Serbia’s ruling SNS set to win election, Vucic declares victory

By Aleksandar Vasovic

BELGRADE (Reuters) – President Aleksandar Vucic declared victory in a snap parliamentary election on Sunday, after pollsters projected his ruling Serbian Progressive Party (SNS) was on track to easily win.

Based on votes counted in a sample of polling stations, pollsters Ipsos and CeSID predicted the populist SNS won 46.2% of votes, while the opposition center-left Serbia Against Violence (SPN) alliance is set to come second with 23.2%.

“This is an absolute victory and it makes me happy,” Vucic said after projections were made.

The Socialist Party of Serbia of outgoing foreign minister Ivica Dacic was seen coming in third with 6.7% of the vote.

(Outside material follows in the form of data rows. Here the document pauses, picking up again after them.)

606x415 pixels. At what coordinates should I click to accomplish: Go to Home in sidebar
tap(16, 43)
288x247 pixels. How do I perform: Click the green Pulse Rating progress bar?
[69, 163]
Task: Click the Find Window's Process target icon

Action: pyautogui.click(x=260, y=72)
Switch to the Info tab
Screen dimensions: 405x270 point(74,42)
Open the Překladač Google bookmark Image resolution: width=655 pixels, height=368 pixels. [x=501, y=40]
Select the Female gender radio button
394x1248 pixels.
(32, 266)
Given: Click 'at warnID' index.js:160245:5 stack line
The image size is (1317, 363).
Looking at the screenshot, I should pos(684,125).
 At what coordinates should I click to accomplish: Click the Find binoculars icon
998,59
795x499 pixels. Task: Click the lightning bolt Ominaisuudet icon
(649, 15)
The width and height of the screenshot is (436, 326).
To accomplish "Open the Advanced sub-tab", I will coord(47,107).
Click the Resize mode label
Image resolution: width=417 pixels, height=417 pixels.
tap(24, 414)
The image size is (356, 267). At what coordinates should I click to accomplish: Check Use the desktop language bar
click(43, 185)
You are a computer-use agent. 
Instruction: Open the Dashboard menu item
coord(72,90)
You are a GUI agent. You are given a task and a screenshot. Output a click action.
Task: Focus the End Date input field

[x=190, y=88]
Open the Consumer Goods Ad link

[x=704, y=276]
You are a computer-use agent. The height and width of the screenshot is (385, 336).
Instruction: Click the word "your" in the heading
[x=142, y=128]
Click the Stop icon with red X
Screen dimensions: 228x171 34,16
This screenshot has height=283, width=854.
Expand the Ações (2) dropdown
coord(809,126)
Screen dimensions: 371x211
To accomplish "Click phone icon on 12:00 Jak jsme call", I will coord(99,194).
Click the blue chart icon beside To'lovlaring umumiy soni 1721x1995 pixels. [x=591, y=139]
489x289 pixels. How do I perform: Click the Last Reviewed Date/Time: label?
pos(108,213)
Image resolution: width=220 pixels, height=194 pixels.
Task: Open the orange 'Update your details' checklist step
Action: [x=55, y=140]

The parliamentary election, the fifth since 2012, coincides with local elections in most municipalities, the capital Belgrade and the northern province of Vojvodina.

The pollsters also said that SNS won the most votes in Belgrade with 38.6% of the vote for city council and mayor, while the opposition SPN came second with 35% of the vote.

With its population of 1.4 million people, Belgrade represents about a quarter of Serbia’s electorate, and its mayor is seen as one of the most influential officials in Serbia.

CeSID and IPSOS reported a number of irregularities including organised arrivals of voters at polling stations, photographing of ballots, and procedural errors.

Serbia Against Violence accused the ruling party of election fraud and said it would complain to the state election commission.

“We have witnessed a serious attempt to steal elections,” Miroslav Aleksic, one of its leaders, said on Sunday evening.

A total of 18 parties and alliances competed for the support of the 6.5 million-strong electorate for 250 seats in parliament. The threshold for entering parliament is 3% of votes.

The preliminary vote count suggested SNS will have a slim majority of at least 127 deputies, enough to rule alone, but it is expected to seek coalition partners to cement its dominance of parliament.

Two mass shootings in May, resulting in 18 deaths, including nine elementary school students, triggered protests that shook Vucic and the SNS’s decade-long grip on power. The discontent was made worse by rising inflation, which hit 8% in November.

Opposition parties and rights watchdogs also accuse Vucic and the SNS of bribing voters, stifling media freedom, violence against opponents, corruption and ties with organised crime. Vucic and his allies deny these allegations.

The state Election Commission said election monitors from the CRTA watchdog were attacked in northern Serbia. One person was later arrested in connection with the incident, police said.

By law, the parliament must be convened within two weeks after the official announcement of final election results, and the parties then have 60 days to form a government.

Serbia, a candidate to join the European Union, must first normalise relations with Kosovo, its former predominantly Albanian province that declared independence in 2008 after a guerrilla uprising in the late 1990s. EU-brokered talks between Belgrade and Pristina are stalled and tensions remain high.

Serbia is also required to root out corruption and organised crime, liberalise the economy and align its foreign policies with those of the EU, including the introduction of sanctions against its traditional ally Russia due to its invasion of Ukraine.